§ RECORD EXTRACTS

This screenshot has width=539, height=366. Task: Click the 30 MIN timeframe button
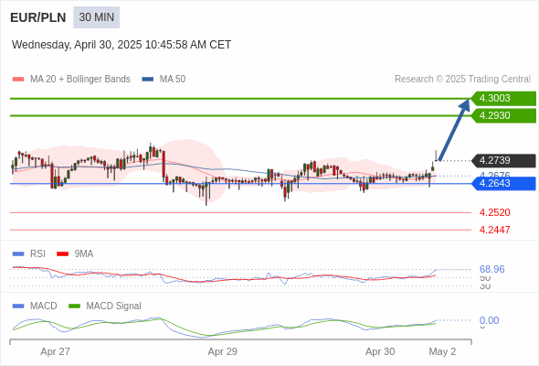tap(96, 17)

---

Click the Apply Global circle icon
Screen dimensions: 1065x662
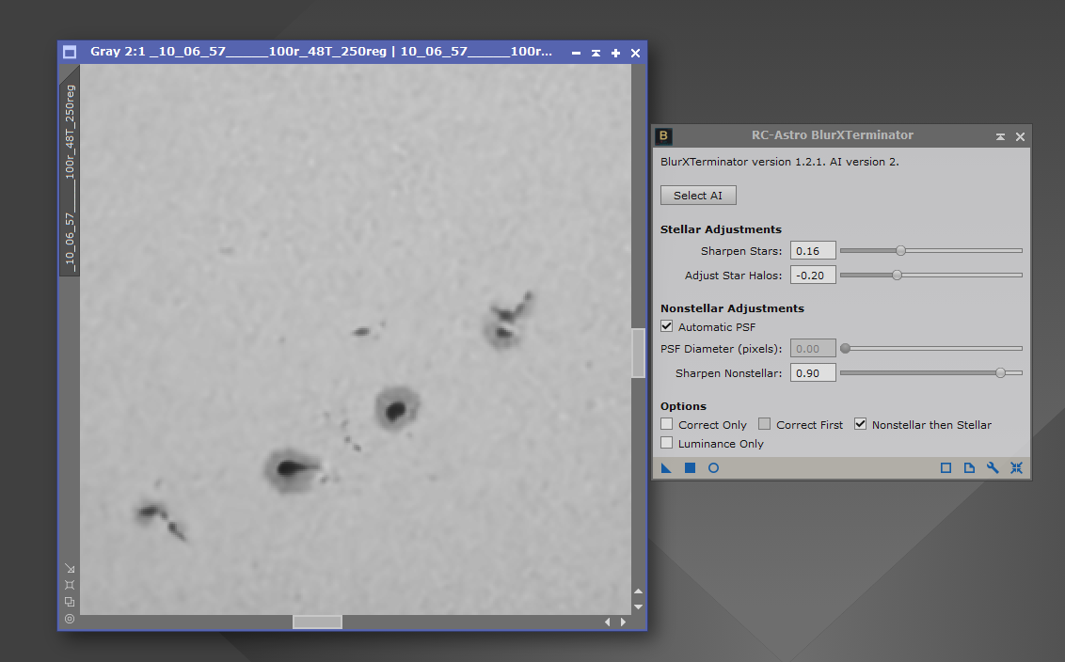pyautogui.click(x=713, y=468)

§ YOUR TASK
Write out the lines from the one containing "This screenshot has" through the one containing "tap(96, 17)", keeping them verbatim. Leave the pictures out.

§ RESULT OF THE EXERCISE
This screenshot has width=539, height=366. Task: Click the 30 MIN timeframe button
tap(96, 17)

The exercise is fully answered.